### Your objective:
The reply should hold only the lines below beginning at the one with "Task: Open Customer external link icon" and ending at the one with "This screenshot has width=975, height=1139.", copied exactly, with every picture left out.

### Stored dataset items:
:::
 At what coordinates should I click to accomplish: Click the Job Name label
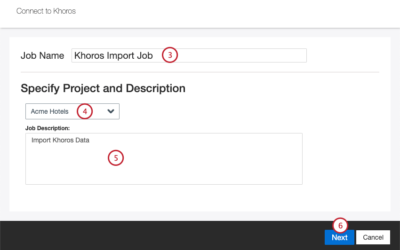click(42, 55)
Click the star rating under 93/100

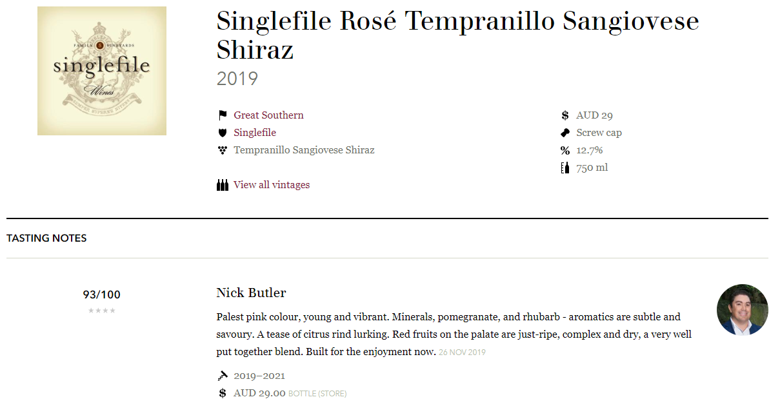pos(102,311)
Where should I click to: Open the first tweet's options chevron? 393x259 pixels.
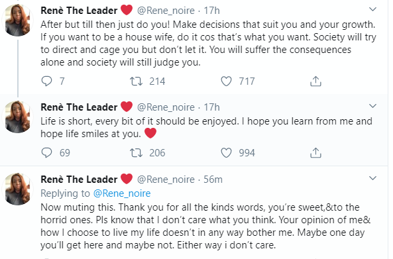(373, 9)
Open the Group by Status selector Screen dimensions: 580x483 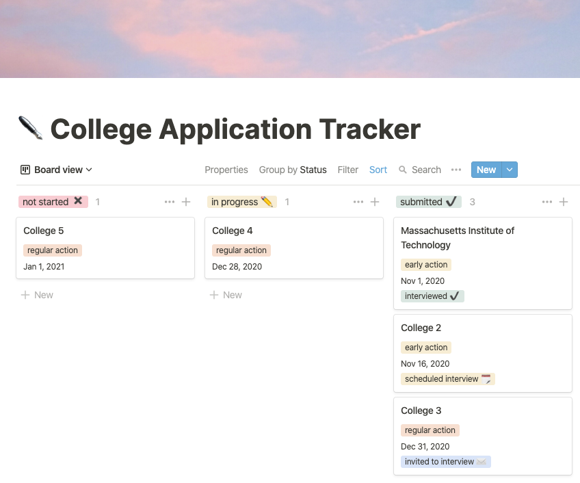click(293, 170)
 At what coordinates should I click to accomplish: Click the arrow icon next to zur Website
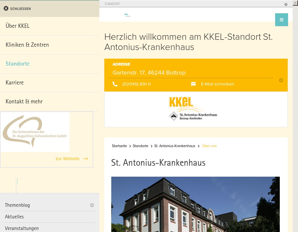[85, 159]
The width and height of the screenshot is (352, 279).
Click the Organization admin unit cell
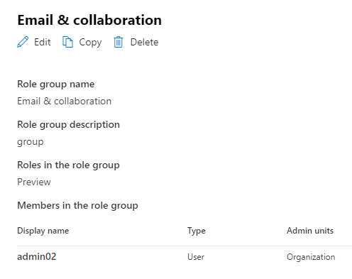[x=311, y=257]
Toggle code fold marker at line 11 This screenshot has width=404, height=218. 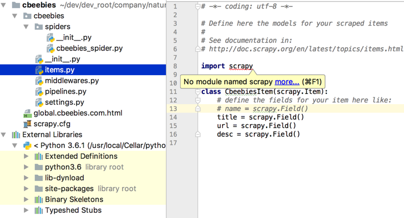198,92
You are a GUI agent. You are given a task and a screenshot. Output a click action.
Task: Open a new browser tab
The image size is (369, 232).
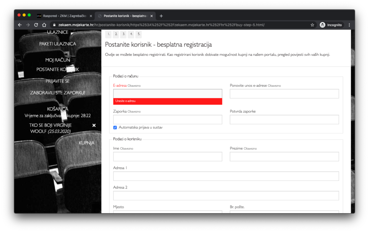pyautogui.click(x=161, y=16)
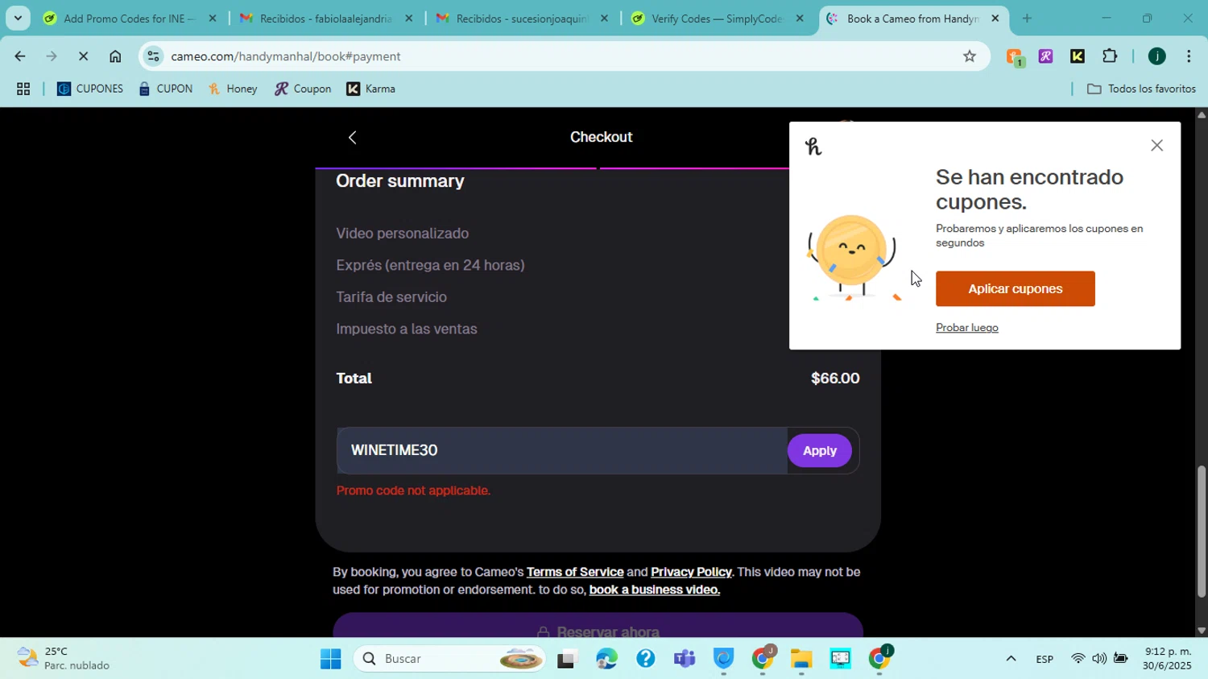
:::
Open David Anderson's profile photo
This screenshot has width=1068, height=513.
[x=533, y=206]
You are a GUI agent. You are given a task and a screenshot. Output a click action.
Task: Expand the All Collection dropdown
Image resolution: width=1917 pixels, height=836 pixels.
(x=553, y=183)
:::
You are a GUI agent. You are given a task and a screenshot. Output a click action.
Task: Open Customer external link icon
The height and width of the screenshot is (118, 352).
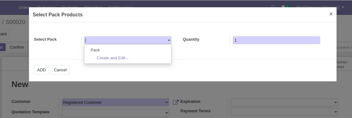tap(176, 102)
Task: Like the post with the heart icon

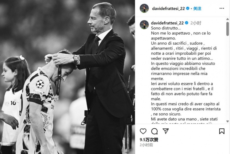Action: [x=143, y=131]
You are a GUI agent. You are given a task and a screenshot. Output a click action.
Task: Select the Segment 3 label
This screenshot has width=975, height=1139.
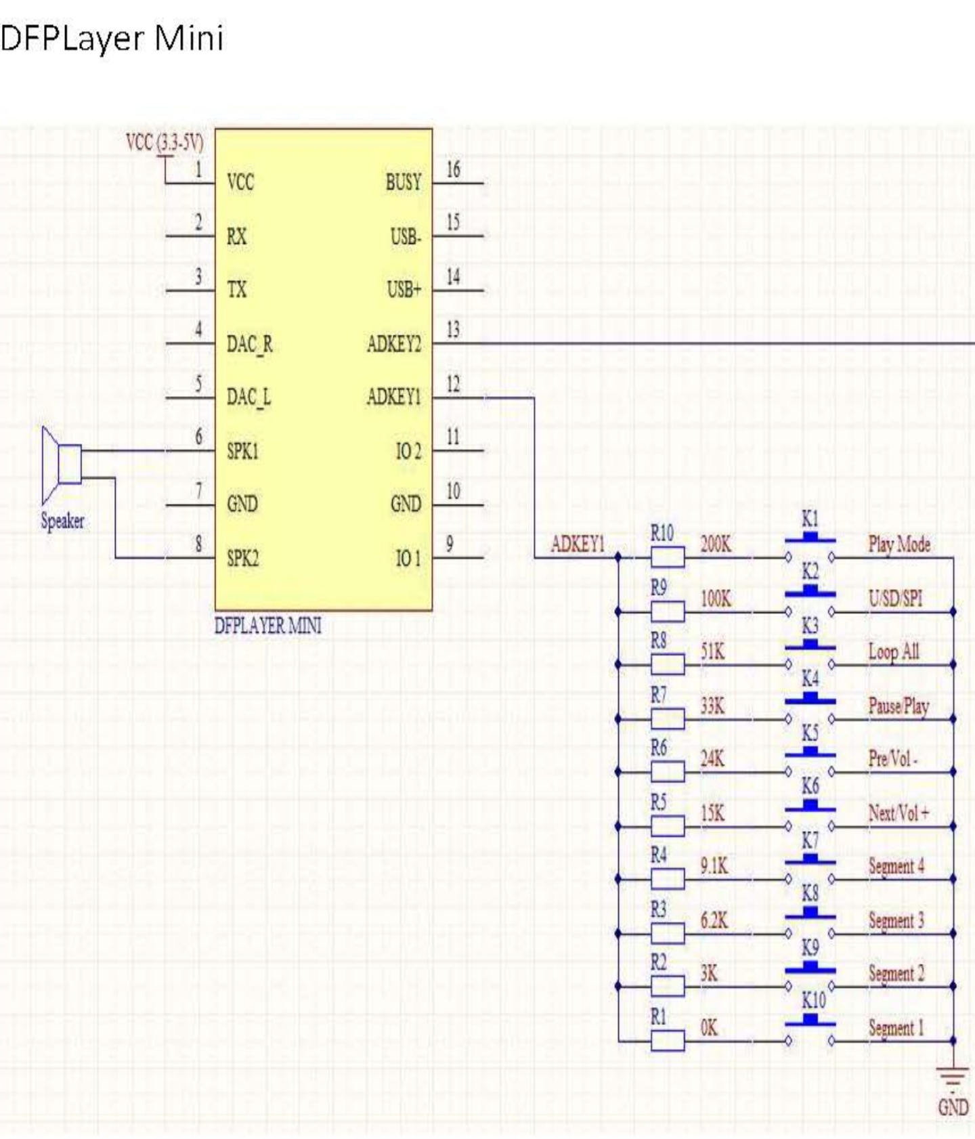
:::
### Answer box:
Task: Open Customer external link icon
The height and width of the screenshot is (118, 352).
tap(176, 102)
Task: Like the post with the heart icon

Action: [x=143, y=131]
You are a GUI agent. You are given a task and a screenshot. Output a click action.
Task: Select the Segment 3 label
This screenshot has width=975, height=1139.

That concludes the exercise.